[Action item] Write down exactly what lies from the line containing "You are a GUI" to the end of the records, inclusive, and omit the pictures.

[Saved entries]
• • • • •

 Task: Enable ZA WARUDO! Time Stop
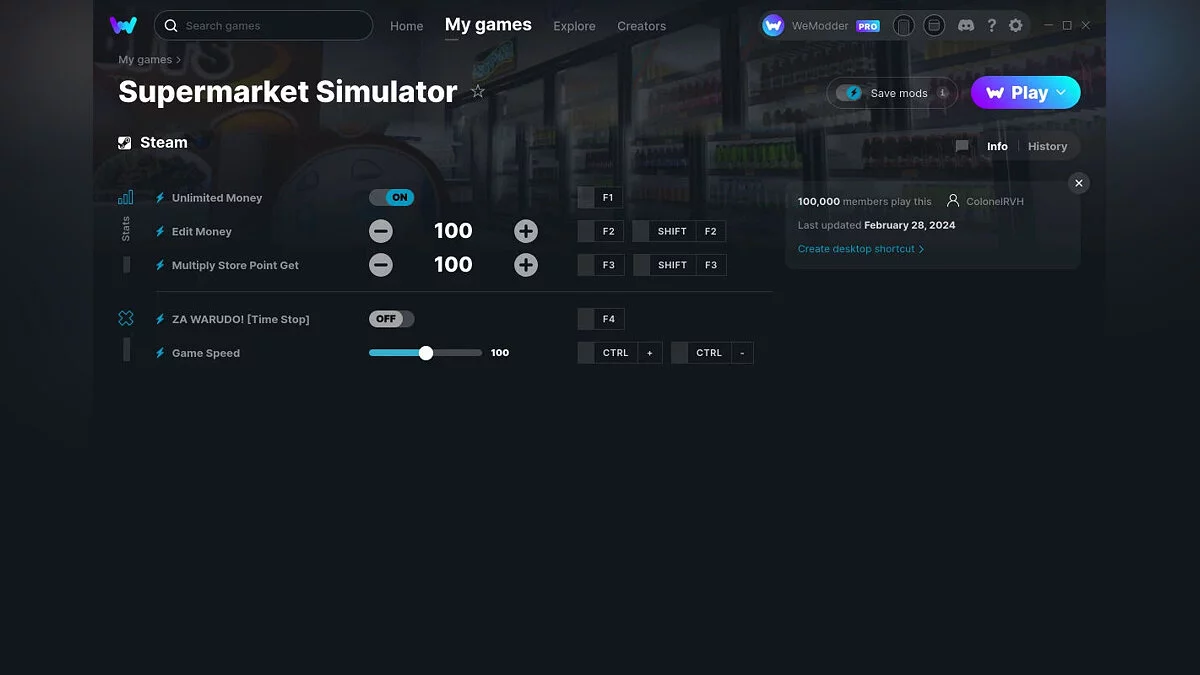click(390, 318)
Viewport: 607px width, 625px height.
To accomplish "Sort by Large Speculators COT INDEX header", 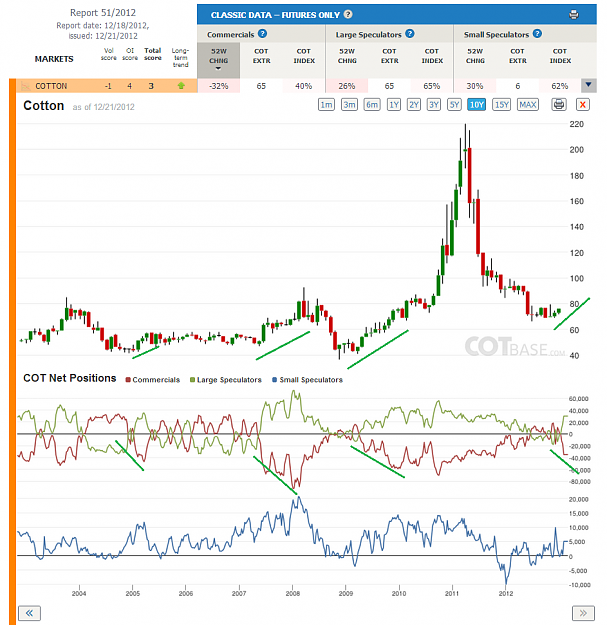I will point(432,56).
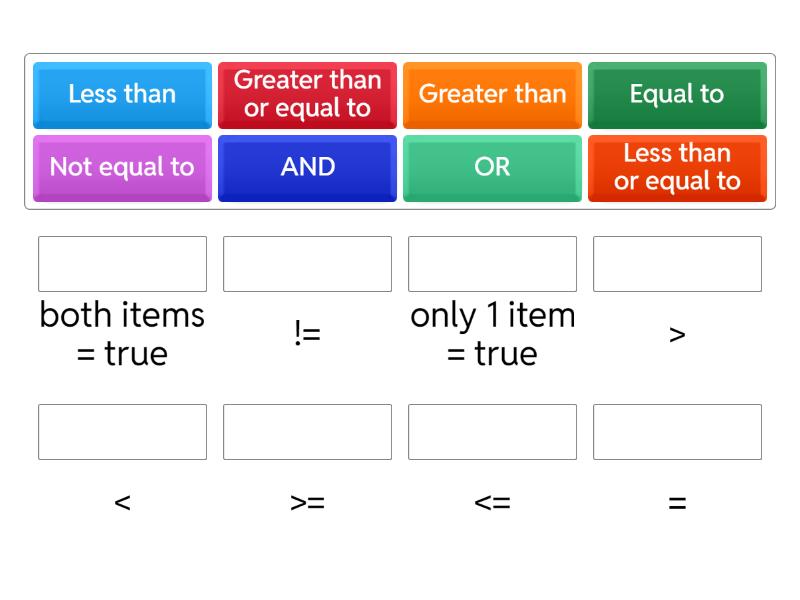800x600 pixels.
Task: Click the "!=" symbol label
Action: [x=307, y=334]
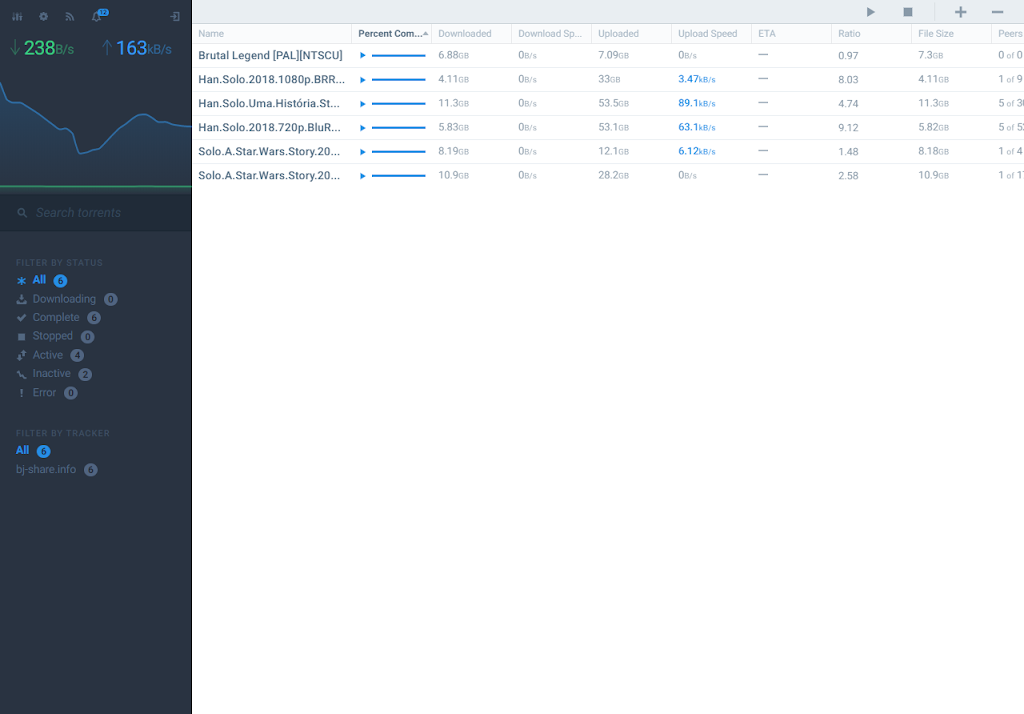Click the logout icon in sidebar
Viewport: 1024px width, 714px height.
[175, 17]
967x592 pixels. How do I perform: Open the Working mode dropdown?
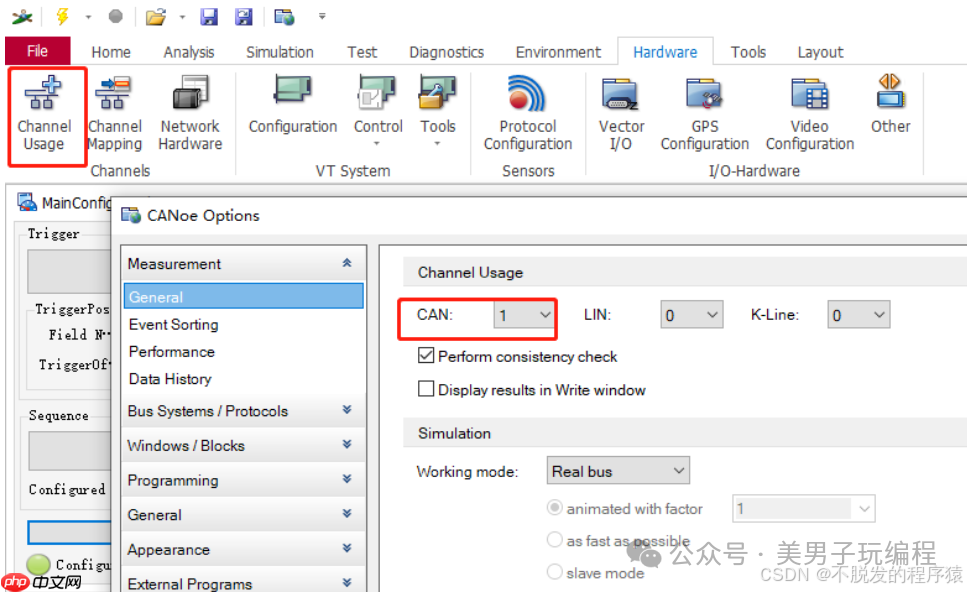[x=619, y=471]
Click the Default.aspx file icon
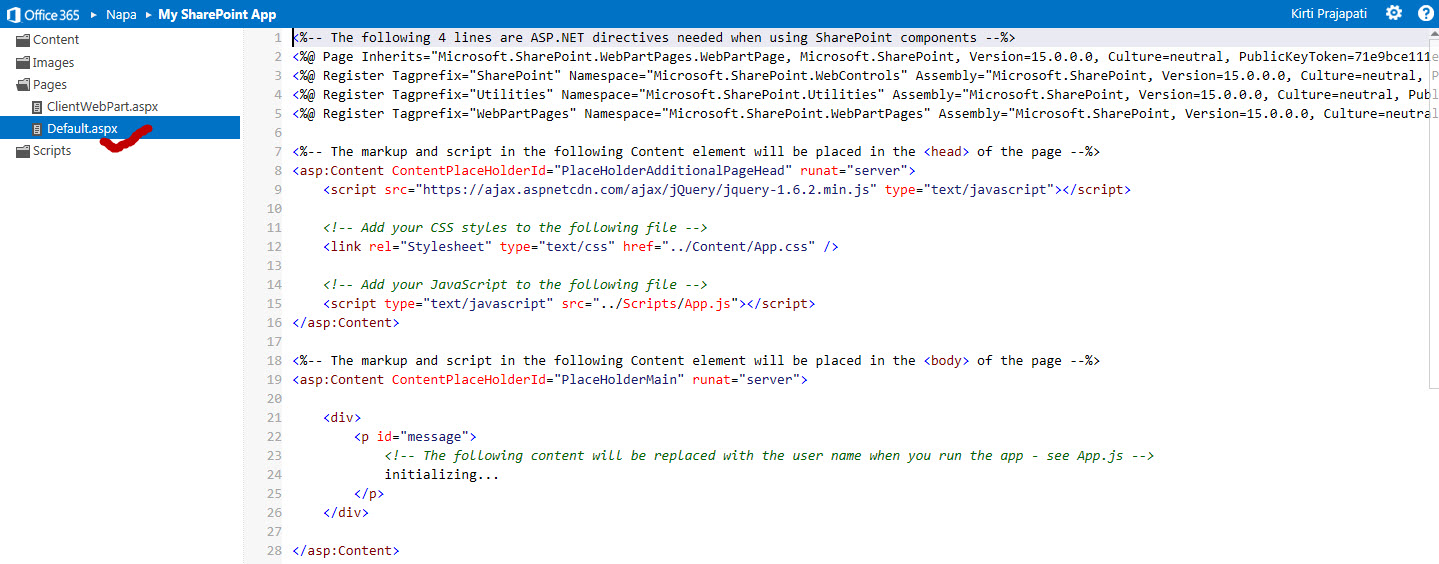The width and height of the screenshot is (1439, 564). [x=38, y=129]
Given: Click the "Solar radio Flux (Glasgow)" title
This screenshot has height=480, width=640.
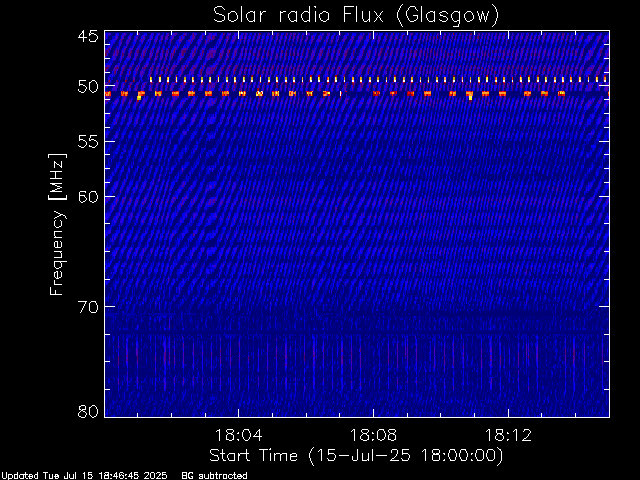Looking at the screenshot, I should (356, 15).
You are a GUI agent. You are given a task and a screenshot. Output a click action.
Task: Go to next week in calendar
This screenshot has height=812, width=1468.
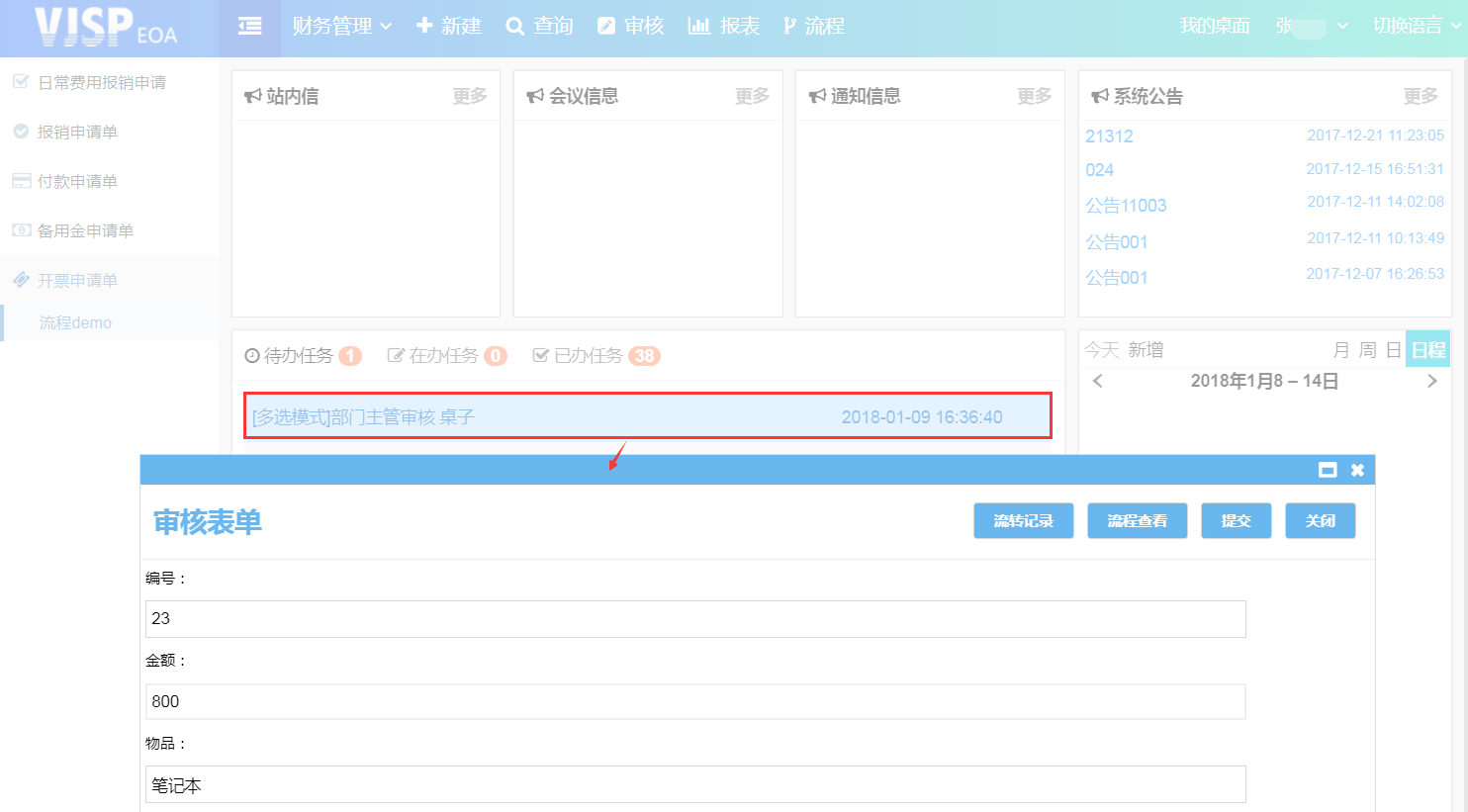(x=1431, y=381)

• • • • •

[Reply to the task]
You are a GUI agent. You are given a task and a screenshot. Output a click action.
Task: Go to next week in calendar
This screenshot has height=812, width=1468.
(x=1431, y=381)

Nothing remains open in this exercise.